Your objective – Please retype, word for word, the line containing "Task: Edit the epi pen task pencil icon" and every line after it through the end of the records, leaving out all pictures.

[Data records]
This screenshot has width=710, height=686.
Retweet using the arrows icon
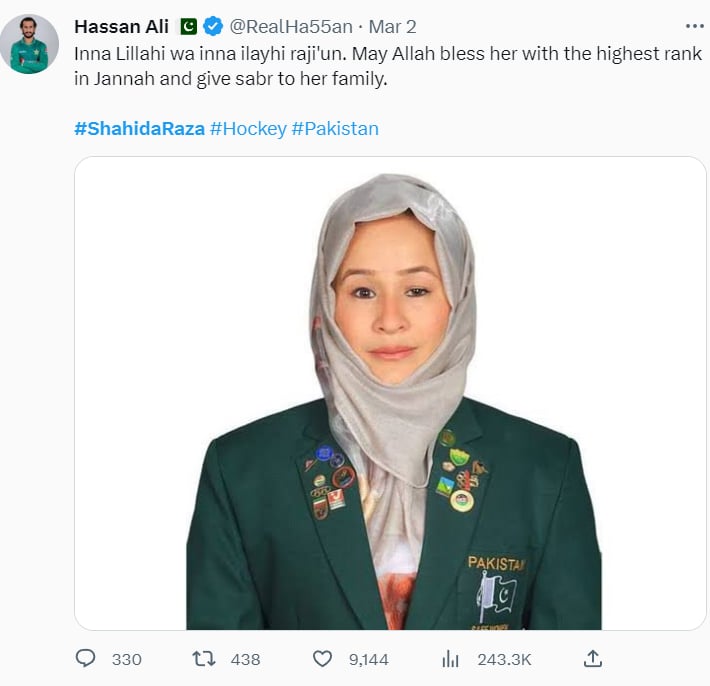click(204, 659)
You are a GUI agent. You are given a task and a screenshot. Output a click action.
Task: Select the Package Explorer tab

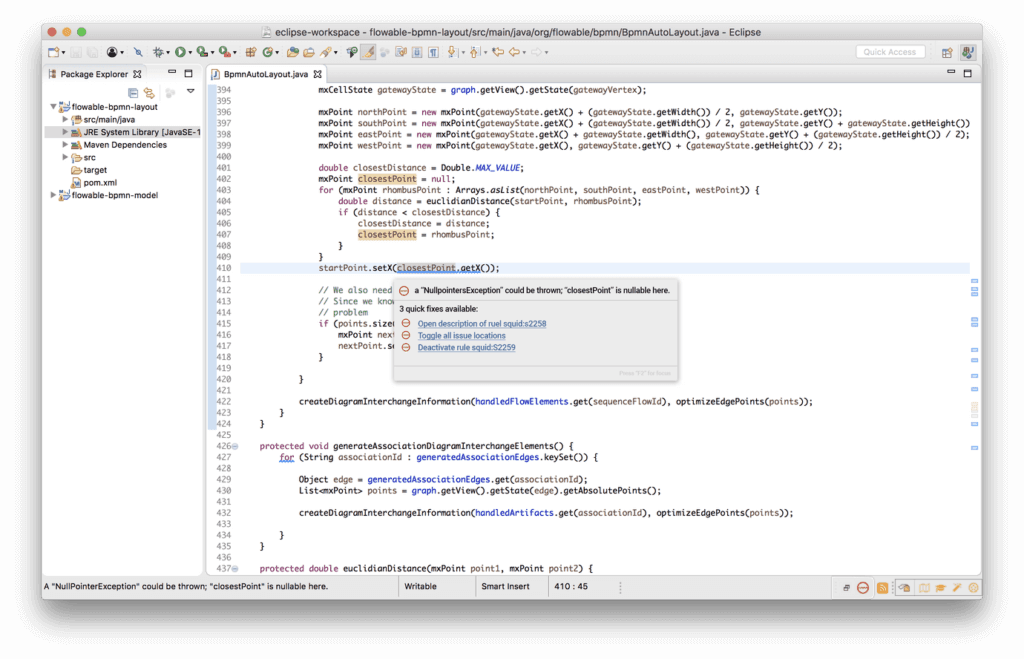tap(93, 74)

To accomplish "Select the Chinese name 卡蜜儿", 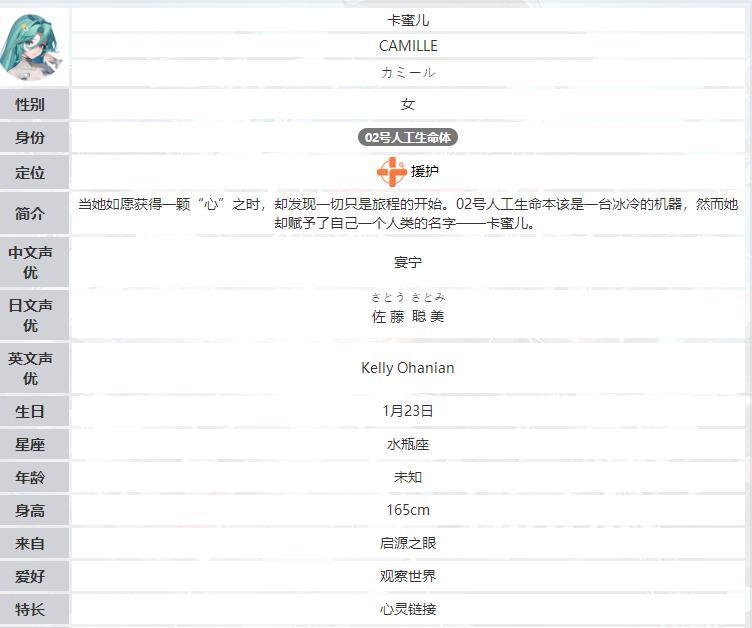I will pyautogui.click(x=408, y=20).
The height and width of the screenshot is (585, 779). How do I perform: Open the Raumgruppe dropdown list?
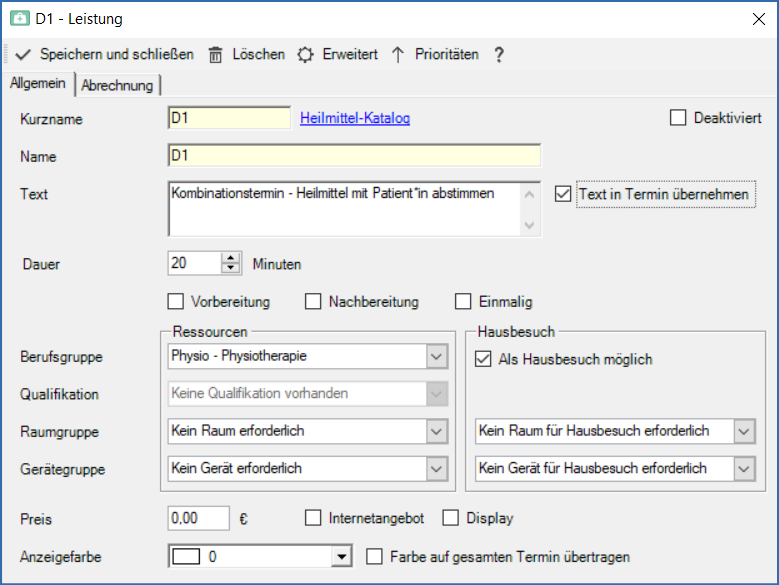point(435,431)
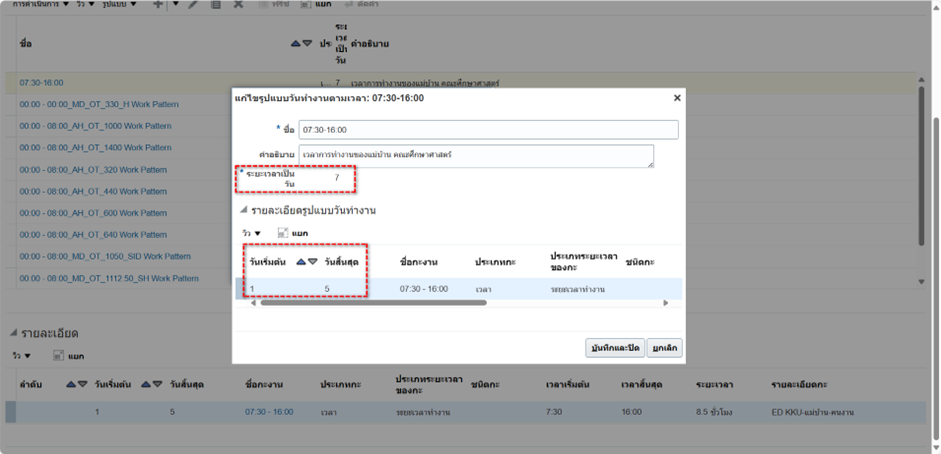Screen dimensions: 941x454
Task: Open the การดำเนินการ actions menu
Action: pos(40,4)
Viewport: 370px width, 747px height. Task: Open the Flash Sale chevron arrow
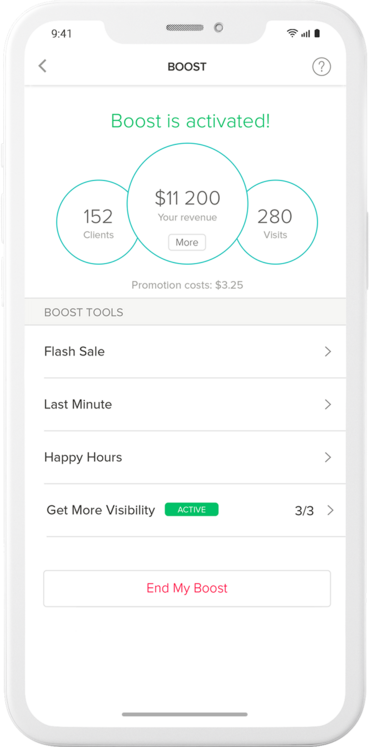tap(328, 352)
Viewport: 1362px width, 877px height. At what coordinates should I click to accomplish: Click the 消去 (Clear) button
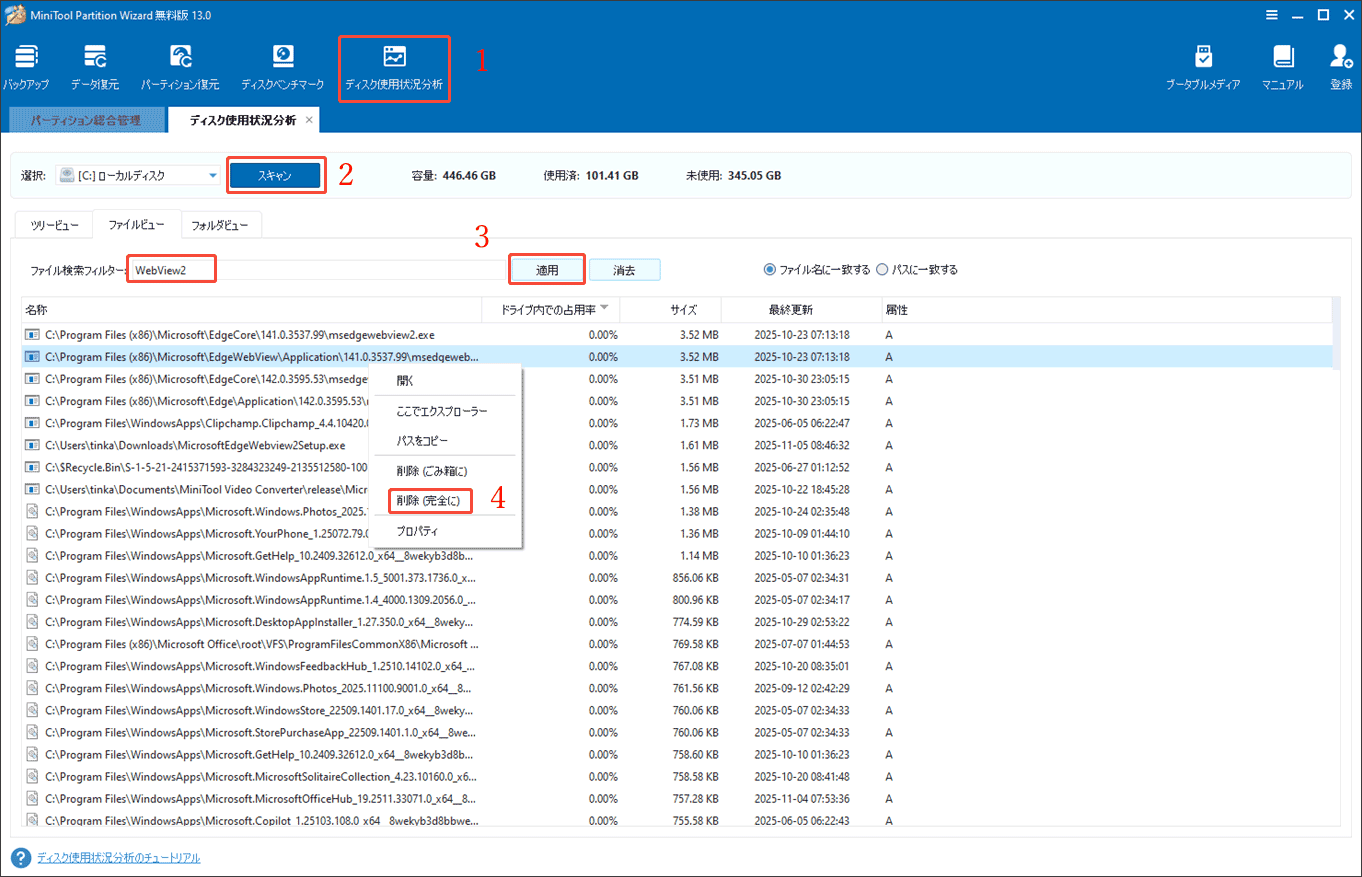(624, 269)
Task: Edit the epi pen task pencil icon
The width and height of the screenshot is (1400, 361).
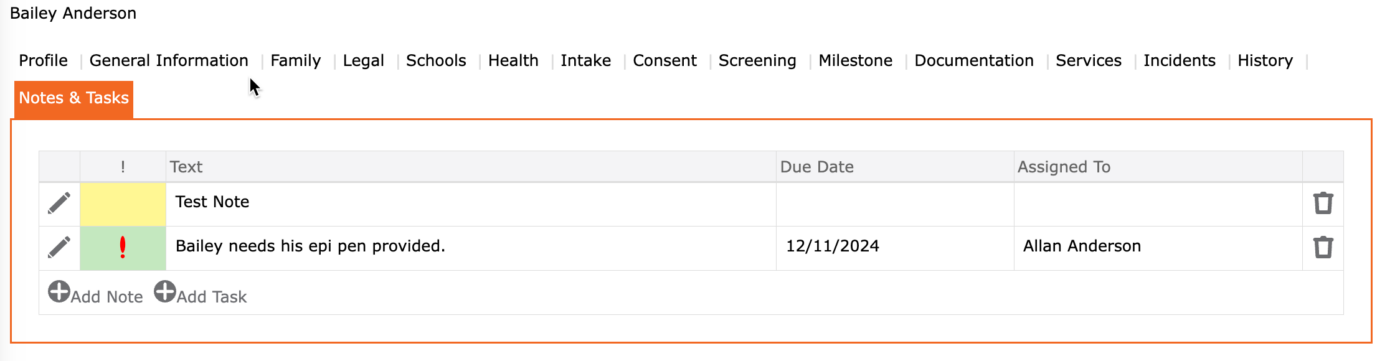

Exercise solution –
Task: Edit the epi pen task pencil icon
The width and height of the screenshot is (1400, 361).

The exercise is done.